In the nine months period ended March 31, 2020, the Company recorded revenue of $41,137, compared to revenue of $62,694 in the corresponding nine month period ended March 31, 2019, as a result of lower Chiimp system sales and service fees. After Cost of Sales of $14,624, the Company had a Gross Profit of $26,513 in the nine months ended March 31, 2020. In the nine months ended March 31, 2019, the Company recorded Cost of Sales of $23,866, which resulted in a Gross Profit of $38,828.

The Company incurred operating costs of $538,731 in the nine months ended March 31, 2020 and $506,284 in the nine months ended March 31, 2019. Main components are engineering, marketing and management expenses. In the nine months ended March 31, 2020, the Company recorded an Operating Loss of $512,218 compared to an Operating Loss of $467,456 in the nine months ended March 31, 2019.

The development and marketing costs have been funded in part through interest bearing convertible notes.
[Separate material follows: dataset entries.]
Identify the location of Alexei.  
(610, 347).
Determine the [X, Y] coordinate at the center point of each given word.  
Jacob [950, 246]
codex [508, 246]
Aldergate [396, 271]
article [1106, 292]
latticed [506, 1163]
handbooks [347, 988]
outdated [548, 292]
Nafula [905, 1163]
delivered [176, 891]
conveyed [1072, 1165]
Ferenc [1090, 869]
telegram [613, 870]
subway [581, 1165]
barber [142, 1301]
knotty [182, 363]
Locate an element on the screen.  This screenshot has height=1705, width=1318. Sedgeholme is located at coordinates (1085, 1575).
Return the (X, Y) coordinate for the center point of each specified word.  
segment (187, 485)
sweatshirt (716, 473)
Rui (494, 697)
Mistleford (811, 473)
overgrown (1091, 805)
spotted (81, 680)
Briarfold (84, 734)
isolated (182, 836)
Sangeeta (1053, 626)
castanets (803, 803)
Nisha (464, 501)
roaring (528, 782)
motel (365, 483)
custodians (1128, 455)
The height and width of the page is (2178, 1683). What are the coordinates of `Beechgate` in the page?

As a result, the Company's Other Expenses, included interest of $111,087 and $114,793 in the nine months ended March 31, 2020 and 2019 respectively. This resulted in Net Losses of $623,305 and $595,086 in the nine months ended March 31, 2020 and 2019 respectively.

LIQUIDITY AND CAPITAL RESOURCES

The Company's primary sources of liquidity are cash received from issue of common stock and accounts payable for expenses incurred with related parties. Without the continuation of these sources of funding, as stated in Note 2 above, the Company's ability to continue as a going concern is in substantial doubt. This will continue until the company is able to generate sufficient cash flow from its operations.

The cash and cash equivalents balance increased from $192 at June 30, 2019 to $14,943 at March 31, 2020.

The Company reported revenue of $41,137 in the nine months ended March 31, 2020 compared to $62,694 in the nine month period ended March 31, 2019. The Company incurred a net loss of $623,305 from operating activities for the nine months to March 31, 2020, compared to a net loss of $595,086 from operating activities for the nine months to March 31, 2019. Net cash used in operating activities for the nine months ended March 31, 2020 was $490,856 compared to $493,806 during the nine months ended March 31, 2019. Operating cash requirement in the nine months ended March 31, 2020 was reduced through increased accounts payable.

The cash flow of the Company from financing activities for the nine months ended March 31, 2020 was $505,607 as a result of funds received pending issue of common stock and advances from related parties. In the nine months ended March 31, 2019, the cash flow from financing activities was $455,520 mainly from issue of common stock and advances from related parties.

The Company may raise additional capital by the sale of its equity securities, through an offering of debt securities, or from borrowing from a financial institution or other funding sources. The Company does not have a policy on the amount of borrowing or debt that the Company can incur. There are no guarantees on the company's ability to raise additional capital and hence its ability to continue as a going concern.